Propionic acid attenuates epileptiform activity in area CA3 via A₁Rs. Extracellular recordings of synchronized bursting in area CA3. A: propionic acid exposure reversibly attenuates bursting. Inset, left, 1: example of a single burst recorded during control conditions (scale bars 1 mV, 50 ms for all). 2: example of extracellular recording during propionic acid exposure, with no bursts present. (Note: exact locations of samples indicated below.) Inset, right: burst frequency during control and propionic acid exposure.
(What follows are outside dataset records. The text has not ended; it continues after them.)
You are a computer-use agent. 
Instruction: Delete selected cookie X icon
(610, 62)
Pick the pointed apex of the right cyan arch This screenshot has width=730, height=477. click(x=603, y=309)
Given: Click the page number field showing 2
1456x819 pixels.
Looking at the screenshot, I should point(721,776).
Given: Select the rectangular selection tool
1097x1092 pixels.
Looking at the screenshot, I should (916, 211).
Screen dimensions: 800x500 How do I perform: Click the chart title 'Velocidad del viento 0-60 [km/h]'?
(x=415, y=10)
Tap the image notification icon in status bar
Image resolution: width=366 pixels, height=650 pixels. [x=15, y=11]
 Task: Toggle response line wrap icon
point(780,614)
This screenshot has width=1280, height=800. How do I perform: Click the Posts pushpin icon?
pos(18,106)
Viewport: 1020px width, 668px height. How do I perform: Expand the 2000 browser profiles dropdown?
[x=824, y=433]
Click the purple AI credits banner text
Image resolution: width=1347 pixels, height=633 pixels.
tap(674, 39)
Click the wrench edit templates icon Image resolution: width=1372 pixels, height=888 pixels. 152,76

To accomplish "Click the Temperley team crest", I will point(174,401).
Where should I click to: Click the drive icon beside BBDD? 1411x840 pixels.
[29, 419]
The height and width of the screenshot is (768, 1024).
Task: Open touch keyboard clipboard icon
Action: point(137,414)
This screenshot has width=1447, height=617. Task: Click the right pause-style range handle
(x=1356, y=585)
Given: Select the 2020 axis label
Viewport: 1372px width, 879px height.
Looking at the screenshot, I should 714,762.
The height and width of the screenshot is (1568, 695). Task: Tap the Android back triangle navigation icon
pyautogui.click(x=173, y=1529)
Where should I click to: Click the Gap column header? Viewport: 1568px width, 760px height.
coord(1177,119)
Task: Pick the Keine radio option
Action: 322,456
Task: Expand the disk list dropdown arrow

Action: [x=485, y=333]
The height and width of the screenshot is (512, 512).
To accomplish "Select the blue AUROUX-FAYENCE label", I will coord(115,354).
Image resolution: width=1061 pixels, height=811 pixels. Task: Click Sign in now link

B: when A₁Rs were blocked with 1,3-dipropyl-8-cyclopentylxanthine (DPCPX), burst frequency was increased compared with A, and subsequent application of propionic acid slowed ongoing bursting activity. Unlike A, where propionic acid caused a complete cessation of bursting in 5/6 slices, bursting activity slowed significantly but never ceased in the presence of DPCPX. Inset, left, 1: example of a single burst recorded during control conditions with application of DPCPX. 2: example of a single burst recorded during propionic acid with application of DPCPX, with bursts still present. Inset, right: burst frequency during control/DPCPX and propionic acid/DPCPX conditions. C: during synchronized network activity in area CA3 propionic acid causes a significant release of adenosine (n = 4, **P < 0.01), whereas under control recording conditions in area CA1 propionic acid does not cause a change in adenosine release (n = 5, P = not significant). D: propionic acid reduced burst frequency in all slices. Propionic acid alone abolished bursting in 5 of 6 slices (left column, open symbol, n = 6). In the presence of DPCPX, bursting frequency decreased but was never abolished in any slice (right column, solid symbol, n = 6).